We first examined the objective measures—that is, the mean latency to generate past and future events and the objectively scored content and details of those events, as a function of activation through HI versus LI cues. Second, we examined the subjectively rated phenomenal qualities of the past and future events across the two cueing conditions. Because each participant provided two event records in each of the four conditions, the individual event records could not be treated as independent observations. For that reason, the statistical analyses are based on means or sum scores calculated for each participant in each event condition. Following Rubin and Schulkind (1997b), our initial analyses for latency were conducted with both the arithmetic and the geometric mean (i.e., the logarithm of the arithmetic mean). Since only minor differences were observed, we report the arithmetic means.

Comparisons of HI and LI cued events in the past and the future

We conducted a series of 2 (Cue: HI vs. LI) × 2 (Time: past vs. future) repeated measures analyses of variance (ANOVAs) to compare the latencies and objectively coded content characteristics for the four event conditions. The results, as well as the means and standard deviations, are presented in Table 2 and Fig. 1. As is shown by Table 2, we found several main effects of temporal direction, consistent with our predictions. As expected, past events were retrieved faster, were more specific, and contained more internal details, as compared to future events. This specifically applied to details on place and thoughts/emotions. In addition, past events contained more central (or gist) details than did future event representations, whereas future events were rated as being more idyllic than past events. These findings are largely consistent with the notion that future events require more constructive effort than do past events, and that the construction of future events therefore is more schema-driven (e.g., Berntsen & Bohn, 2010; Rubin, 2014; Schacter & Addis, 2007; Suddendorf & Corballis, 2007), whereas the construction of past events to a greater extent may have been influenced by factors present at encoding, such as concrete sensory experiences and less positive emotion (Berntsen & Bohn, 2010; Miles & Berntsen, 2011).
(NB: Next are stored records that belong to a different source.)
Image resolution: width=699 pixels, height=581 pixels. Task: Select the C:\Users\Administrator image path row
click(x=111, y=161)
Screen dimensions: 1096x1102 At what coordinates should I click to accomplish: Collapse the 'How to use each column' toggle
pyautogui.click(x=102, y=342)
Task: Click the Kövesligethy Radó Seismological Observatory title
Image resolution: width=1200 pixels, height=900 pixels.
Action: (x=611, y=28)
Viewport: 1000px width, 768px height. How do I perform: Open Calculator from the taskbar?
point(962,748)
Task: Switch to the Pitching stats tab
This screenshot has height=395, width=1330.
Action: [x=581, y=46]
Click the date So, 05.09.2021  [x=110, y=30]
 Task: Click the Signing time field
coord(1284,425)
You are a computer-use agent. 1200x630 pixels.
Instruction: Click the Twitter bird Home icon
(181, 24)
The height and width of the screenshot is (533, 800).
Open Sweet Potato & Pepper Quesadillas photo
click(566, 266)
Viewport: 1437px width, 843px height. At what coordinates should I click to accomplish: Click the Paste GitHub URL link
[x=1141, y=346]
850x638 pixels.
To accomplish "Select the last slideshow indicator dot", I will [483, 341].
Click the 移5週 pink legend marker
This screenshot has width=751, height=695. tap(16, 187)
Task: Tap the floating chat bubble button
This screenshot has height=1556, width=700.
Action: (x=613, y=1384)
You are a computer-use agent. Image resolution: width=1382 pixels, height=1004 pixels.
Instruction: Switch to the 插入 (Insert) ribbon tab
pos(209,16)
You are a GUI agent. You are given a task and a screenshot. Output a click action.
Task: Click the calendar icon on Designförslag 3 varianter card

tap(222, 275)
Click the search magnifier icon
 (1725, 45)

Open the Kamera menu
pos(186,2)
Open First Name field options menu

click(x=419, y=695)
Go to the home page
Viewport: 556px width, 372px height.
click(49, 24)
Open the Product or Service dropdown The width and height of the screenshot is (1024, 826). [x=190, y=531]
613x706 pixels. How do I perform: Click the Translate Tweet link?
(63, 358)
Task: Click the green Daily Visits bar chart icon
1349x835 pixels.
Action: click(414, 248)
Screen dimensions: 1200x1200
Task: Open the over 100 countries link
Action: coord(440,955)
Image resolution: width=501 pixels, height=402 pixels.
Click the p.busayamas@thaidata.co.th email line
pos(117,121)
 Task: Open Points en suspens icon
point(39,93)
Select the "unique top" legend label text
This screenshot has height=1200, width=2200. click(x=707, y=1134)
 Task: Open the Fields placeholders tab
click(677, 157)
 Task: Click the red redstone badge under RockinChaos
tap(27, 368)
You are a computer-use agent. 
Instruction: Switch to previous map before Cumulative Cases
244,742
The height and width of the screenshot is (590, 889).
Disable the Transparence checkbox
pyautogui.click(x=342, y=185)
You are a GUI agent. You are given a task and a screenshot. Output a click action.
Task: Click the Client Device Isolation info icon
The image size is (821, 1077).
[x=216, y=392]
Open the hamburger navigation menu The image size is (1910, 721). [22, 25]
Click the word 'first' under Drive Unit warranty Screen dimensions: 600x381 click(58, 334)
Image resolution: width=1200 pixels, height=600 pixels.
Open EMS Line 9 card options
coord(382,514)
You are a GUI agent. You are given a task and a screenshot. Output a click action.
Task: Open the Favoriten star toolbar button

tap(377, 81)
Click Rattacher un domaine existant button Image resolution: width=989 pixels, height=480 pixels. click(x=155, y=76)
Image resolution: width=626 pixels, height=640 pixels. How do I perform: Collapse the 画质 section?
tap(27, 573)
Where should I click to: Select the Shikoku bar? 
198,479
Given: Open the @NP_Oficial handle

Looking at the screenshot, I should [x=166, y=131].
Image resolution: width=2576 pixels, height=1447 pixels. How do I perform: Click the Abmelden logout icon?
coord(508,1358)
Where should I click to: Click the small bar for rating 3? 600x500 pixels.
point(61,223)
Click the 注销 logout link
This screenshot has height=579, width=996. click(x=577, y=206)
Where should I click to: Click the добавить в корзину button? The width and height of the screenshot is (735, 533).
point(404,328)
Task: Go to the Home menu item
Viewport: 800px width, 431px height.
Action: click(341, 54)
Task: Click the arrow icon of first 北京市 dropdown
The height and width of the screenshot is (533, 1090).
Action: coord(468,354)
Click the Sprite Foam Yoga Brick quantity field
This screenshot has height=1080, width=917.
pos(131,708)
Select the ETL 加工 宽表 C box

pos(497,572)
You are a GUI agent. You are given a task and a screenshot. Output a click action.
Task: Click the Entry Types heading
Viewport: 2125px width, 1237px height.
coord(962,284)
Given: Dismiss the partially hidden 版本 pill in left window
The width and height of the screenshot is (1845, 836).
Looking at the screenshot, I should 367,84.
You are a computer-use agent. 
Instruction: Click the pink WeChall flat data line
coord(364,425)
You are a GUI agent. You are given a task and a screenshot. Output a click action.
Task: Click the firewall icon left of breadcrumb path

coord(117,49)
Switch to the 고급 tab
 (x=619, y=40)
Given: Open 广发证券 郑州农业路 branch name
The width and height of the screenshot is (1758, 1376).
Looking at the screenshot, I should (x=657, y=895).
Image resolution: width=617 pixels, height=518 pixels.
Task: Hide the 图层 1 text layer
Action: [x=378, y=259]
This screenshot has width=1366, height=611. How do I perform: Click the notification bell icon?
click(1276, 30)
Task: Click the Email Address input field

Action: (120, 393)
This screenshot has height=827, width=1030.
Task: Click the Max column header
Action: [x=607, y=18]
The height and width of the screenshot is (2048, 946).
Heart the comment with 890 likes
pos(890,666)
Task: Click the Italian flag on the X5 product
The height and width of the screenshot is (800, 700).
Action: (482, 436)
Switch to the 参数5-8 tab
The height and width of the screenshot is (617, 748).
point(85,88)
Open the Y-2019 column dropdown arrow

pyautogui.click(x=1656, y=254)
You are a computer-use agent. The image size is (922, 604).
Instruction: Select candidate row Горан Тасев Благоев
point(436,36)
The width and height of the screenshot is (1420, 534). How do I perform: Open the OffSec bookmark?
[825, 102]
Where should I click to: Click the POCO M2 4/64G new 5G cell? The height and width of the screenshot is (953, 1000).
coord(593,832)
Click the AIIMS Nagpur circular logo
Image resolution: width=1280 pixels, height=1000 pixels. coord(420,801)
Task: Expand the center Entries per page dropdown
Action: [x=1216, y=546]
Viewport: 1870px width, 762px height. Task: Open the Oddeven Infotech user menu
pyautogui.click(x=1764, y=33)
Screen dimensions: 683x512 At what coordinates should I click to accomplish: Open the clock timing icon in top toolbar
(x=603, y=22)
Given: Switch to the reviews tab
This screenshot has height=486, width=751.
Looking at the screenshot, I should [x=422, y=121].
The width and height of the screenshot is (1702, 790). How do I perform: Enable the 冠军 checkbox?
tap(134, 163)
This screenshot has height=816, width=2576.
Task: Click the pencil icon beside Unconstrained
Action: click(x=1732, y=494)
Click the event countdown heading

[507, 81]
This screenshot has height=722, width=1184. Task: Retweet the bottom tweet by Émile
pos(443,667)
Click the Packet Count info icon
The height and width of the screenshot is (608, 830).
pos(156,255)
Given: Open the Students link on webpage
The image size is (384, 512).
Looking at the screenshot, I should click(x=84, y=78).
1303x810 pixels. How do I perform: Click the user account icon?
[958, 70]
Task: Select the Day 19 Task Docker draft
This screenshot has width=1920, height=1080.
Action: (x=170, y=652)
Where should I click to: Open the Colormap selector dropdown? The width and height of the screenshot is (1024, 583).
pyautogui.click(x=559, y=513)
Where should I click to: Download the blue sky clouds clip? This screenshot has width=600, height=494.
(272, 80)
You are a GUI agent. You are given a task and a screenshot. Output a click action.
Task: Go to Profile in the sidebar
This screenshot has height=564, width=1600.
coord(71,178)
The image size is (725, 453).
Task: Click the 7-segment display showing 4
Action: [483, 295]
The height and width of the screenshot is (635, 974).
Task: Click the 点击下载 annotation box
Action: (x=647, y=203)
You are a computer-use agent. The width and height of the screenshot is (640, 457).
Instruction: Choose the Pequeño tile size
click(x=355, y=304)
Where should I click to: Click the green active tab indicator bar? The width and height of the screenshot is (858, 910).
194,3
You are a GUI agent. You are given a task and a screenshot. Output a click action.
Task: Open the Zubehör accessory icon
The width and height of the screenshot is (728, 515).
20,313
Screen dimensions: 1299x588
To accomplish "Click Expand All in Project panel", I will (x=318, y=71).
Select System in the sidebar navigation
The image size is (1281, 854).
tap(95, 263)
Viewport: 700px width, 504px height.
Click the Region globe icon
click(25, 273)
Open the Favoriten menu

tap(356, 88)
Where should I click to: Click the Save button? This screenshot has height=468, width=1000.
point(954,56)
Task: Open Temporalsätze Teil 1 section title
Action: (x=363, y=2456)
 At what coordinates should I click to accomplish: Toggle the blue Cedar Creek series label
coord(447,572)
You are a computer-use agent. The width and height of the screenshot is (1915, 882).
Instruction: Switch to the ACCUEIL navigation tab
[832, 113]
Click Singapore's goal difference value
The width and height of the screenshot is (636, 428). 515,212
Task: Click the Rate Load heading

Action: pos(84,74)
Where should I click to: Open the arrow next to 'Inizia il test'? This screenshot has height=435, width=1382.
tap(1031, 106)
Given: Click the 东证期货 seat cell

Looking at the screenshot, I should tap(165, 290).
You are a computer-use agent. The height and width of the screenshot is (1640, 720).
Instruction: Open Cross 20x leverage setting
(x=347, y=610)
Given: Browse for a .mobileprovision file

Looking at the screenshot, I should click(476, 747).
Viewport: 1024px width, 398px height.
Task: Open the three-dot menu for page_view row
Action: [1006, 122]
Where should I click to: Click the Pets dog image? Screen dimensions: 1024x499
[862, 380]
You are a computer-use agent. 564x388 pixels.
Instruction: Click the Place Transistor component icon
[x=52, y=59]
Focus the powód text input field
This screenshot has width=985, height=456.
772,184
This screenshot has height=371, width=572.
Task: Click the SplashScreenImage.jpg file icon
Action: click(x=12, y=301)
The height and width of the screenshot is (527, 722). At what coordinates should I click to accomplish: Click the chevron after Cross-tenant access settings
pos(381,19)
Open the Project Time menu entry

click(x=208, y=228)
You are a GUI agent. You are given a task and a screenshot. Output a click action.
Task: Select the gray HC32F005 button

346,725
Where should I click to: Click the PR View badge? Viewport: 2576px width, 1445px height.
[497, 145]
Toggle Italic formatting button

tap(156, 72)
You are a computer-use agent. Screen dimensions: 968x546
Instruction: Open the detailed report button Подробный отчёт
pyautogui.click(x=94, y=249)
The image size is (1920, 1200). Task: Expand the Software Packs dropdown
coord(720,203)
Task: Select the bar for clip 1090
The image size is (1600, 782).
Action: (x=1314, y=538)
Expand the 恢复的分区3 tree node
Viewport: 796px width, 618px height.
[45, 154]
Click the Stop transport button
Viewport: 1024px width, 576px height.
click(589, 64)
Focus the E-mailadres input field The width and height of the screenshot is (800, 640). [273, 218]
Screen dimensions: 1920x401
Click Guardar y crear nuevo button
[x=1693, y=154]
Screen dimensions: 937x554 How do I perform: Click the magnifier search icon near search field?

Table 2 Means and ANOVA's for objectively scored characteristics of past versus future event representations in the high-imageability (HI) versus low-imageability (LI) cue condition
Fig. 1
figure 1

Mean ratings of response time, peripheral details, idyll, search, coherence, and setting. Error bars indicate the standard errors of the means

As is also shown in Table 2, we found a large number of main effects of cueing, which were consistent with previous findings within the autobiographical memory literature. Consistent with Anderson et al. (2012), we found a main effect of cueing for latencies to generate events and for the number of specific events. We extended these findings by showing that HI versus LI cued events also differed as to the nature of the event details. HI cued events contained more internal details than did LI cued events, whereas no main effect was found for external details. Examining the nature of the details more closely, we found that cueing had differential effects on the different subcategories of the internal details. In accordance with our predictions, HI cues resulted in more perceptual details than did LI cues. Interestingly, however, the reverse pattern was observed for details on thoughts/emotions. Here LI cues resulted in more details on thoughts/emotions than did HI cues. This may be due to LI cues instigating more conceptual-driven processing, that engages more self-referential processes, and activates goal-directed retrieval strategies (Conway & Pleydell-Pearce, 2000). This was further substantiated by the finding that LI cues were associated with more central (or gist) details and with fewer peripheral details than were HI cues. These findings are largely consistent with HI cues facilitating event construction by promoting more concrete and perceptually driven processing, whereas LI promotes more conceptual processing. Also consistent with previous findings (Williams et al., 1999), HI cued events were scored as being more idyllic than LI cued events.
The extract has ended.